Patricio Spada

Personal information
- Full name: Patricio Iván Spada
- Date of birth: 29 May 1993 (age 32)
- Place of birth: Buenos Aires, Argentina
- Height: 1.88 m (6 ft 2 in)
- Position: Forward

Team information
- Current team: Deportivo Español

Youth career
- San Lorenzo
- 2014: Peñarol

Senior career*
- Years: Team / Apps / (Gls)
- 2014: Almirante Brown / 3 / (0)
- 2015: Tristán Suárez / 7 / (0)
- 2016: Deportivo Español / 3 / (0)
- 2016–2017: Abano / 3 / (0)
- 2017–: Deportivo Español / 10 / (0)

= Patricio Spada =

Argentine professional footballer

Patricio Iván Spada (born 29 May 1993) is an Argentine professional footballer who plays as a forward for Deportivo Español.

==Career==
Spada played in the youth of San Lorenzo in Argentina and Peñarol in Uruguay.
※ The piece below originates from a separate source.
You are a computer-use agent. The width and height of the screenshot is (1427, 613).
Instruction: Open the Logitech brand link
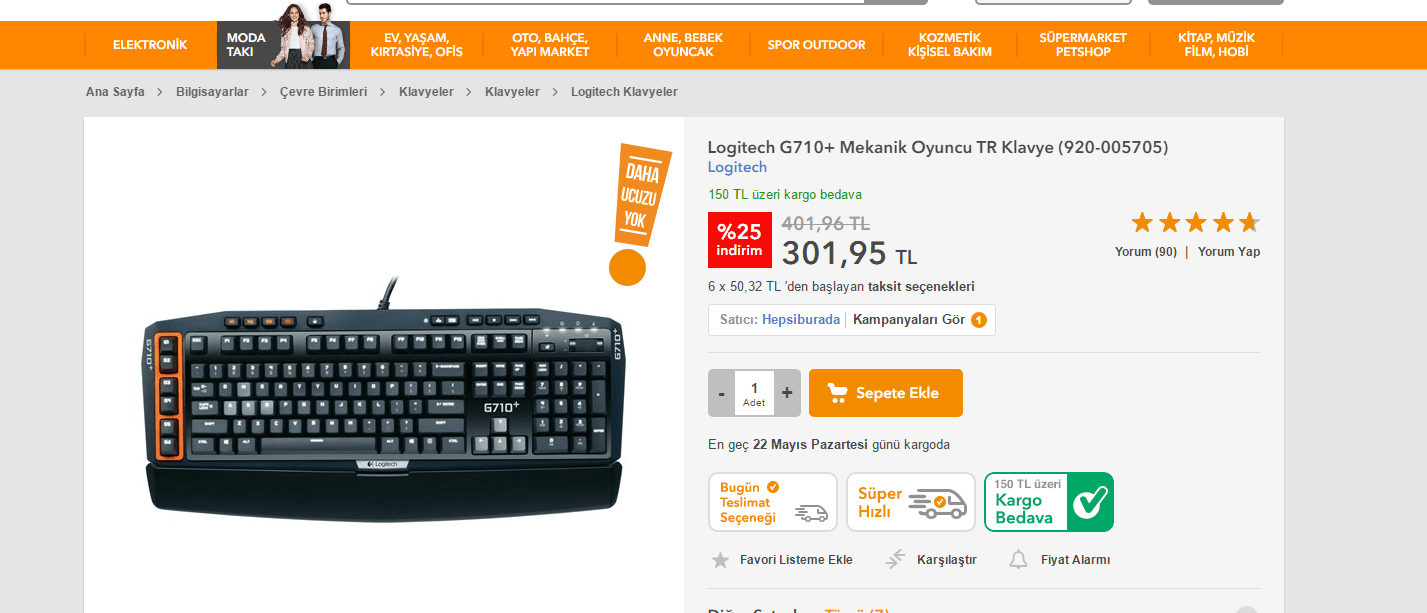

On 2 July 2014, Spada returned to his homeland with Almirante Brown of Primera B Metropolitana. Three appearances followed across the 2014 campaign, with his senior debut coming against Deportivo Merlo. January 2015 saw Spada join fellow third tier team Tristán Suárez. After appearing seven times for the Greater Buenos Aires outfit, Spada departed to Deportivo Español on 26 January 2016. He made his bow in March versus San Telmo, with just two further appearances following. Spada spent part of 2016–17 in Italy's Serie D with Abano.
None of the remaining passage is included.